Probably. Or it could remain packaged separately.
I think it's a bad idea to duplicate code between XCVB and ASDF-CONTRIB. XCVB just *needs* that code in its driver and cannot import it: the XCVB driver, like ASDF, has this "everything in one file" restriction. XCVB might as well export this functionality.
Maybe I should detach xcvb-driver from the rest of xcvb, or define a package that just imports and exports select parts of XCVB-DRIVER and insulates users from change there, possibly adding value not strictly necessary in the driver. We'll see.
With Quicklisp, it shouldn't matter where exactly the code is coming from, as long as it is good quality software.
I am reluctant to see RUN-SHELL-COMMAND no longer be distributed with ASDF, since it seems to make a hash of our claims that ASDF can manage systems that mix other code with common lisp code.
ASDF cannot manage such code out of the box. It needs extensions, anyway. Deprecating R-S-C is just a way to acknowledge that it is the WRONG tool to write robust portable such extensions, and that better tools are available.
I don't believe that invoking external facilities should rely on additional ASDF system dependencies. But I am sympathetic to the idea that RUN-SHELL-COMMAND is too big to fit in asdf.lisp, if done properly.
Why can't ASDF extensions rely on basic CL libraries? The very point of making ASDF itself minimal yet extensible is to bootstrap functionality in such libraries and extensions.
A second question: can we provide something like autoload for RUN-SHELL-COMMAND, based on ASDF:LOAD-SYSTEM, to minimize dislocation?
That's actually quite a neat idea! Whenever I gut out R-S-C (not until known users have been fixed), I'll leave this instead:
(defun run-shell-command (fmt &rest args) "This function is badly designed and deprecated. This thin wrapper provides a compatibility layer for legacy code. Please do not use in your code; instead, directly use xcvb-driver or some other well-designed, robustly implemented, ported and supported interface" (asdf:load-system :xcvb-driver) (funcall (find-symbol (string :run-program/for-side-effects) :xcvb-driver) (apply 'format nil fmt args)))
And maybe a define-compiler-macro to emit a style-warning at compile-time?
If we have something like autoload, then people won't have to rejigger their system structures if we deprecate R-S-C away. Indeed, if we give them a better version, then they would just be a step ahead.

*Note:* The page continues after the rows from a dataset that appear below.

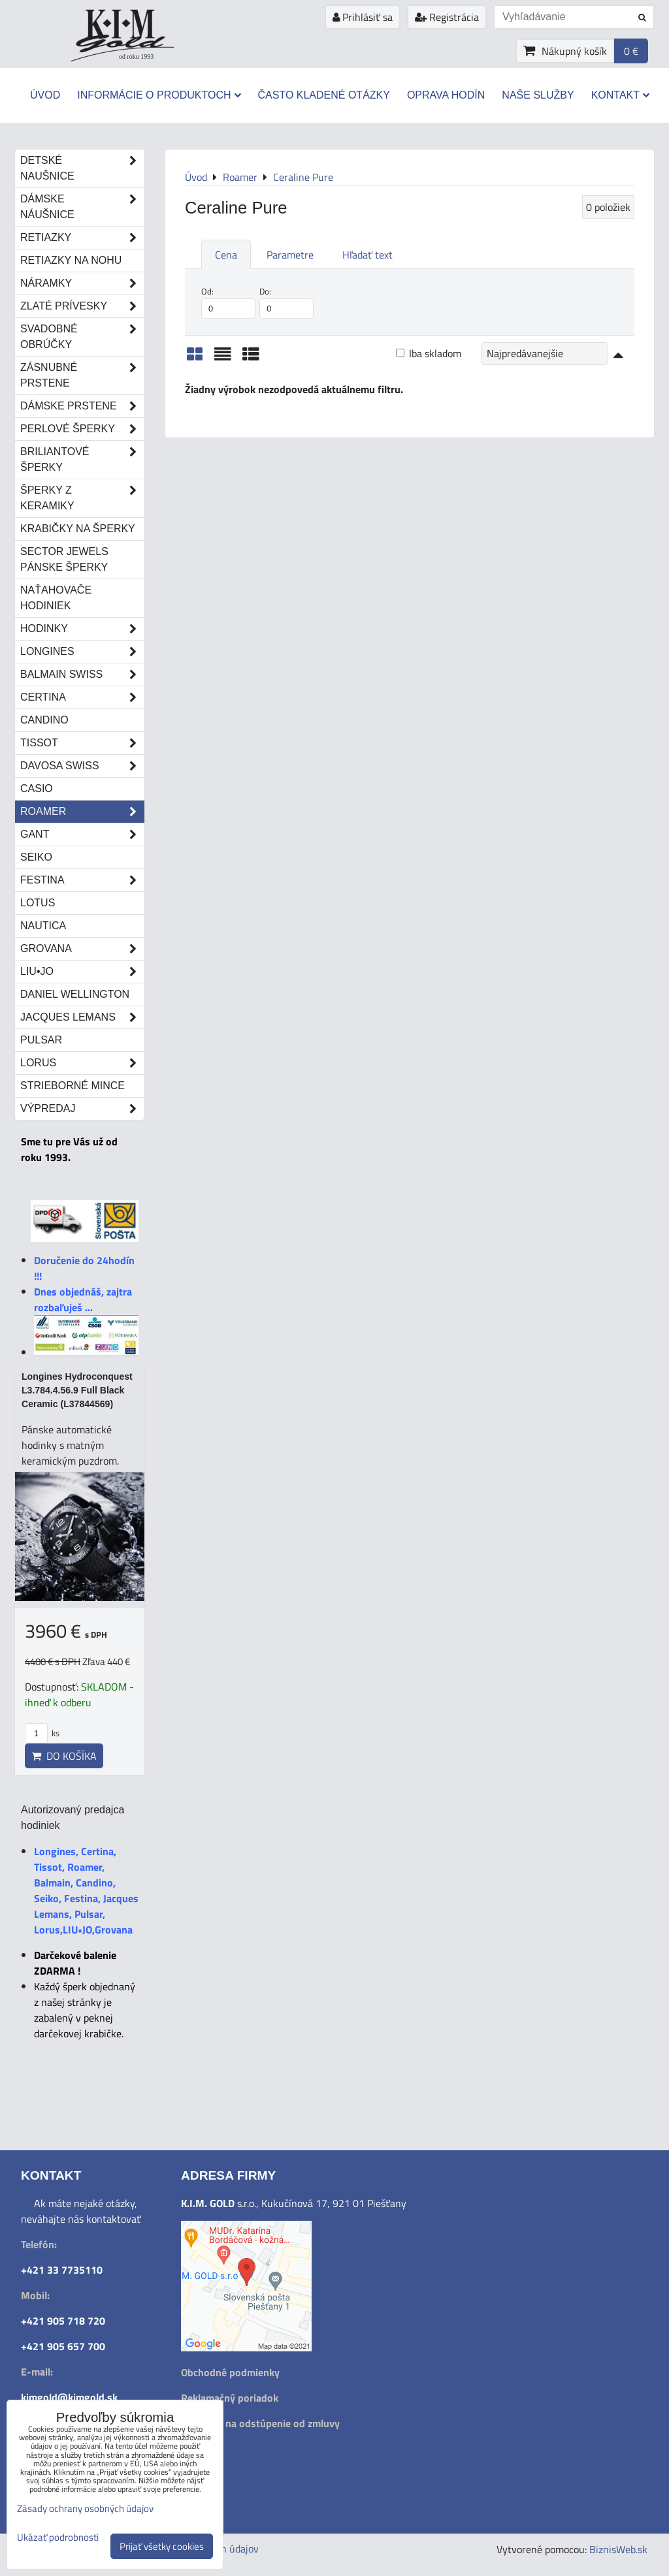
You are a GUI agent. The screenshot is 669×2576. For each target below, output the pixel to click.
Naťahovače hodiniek (55, 597)
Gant (82, 834)
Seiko (36, 857)
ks (42, 1733)
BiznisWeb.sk (618, 2549)
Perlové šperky (82, 429)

That's a great suggestion.
Finally, if we provide a better R-S-C, how do users differentiate? #+asdf2 is simply too coarse a tool now. #+asdf-run-shell-command ?
One more reason to direct users to a better interface. Using format will never provide a robust interface to escaping characters for the shell, much less portably between Windows and Unix. Leaky abstractions SUCK. R-S-C has wet its pants and made a puddle already.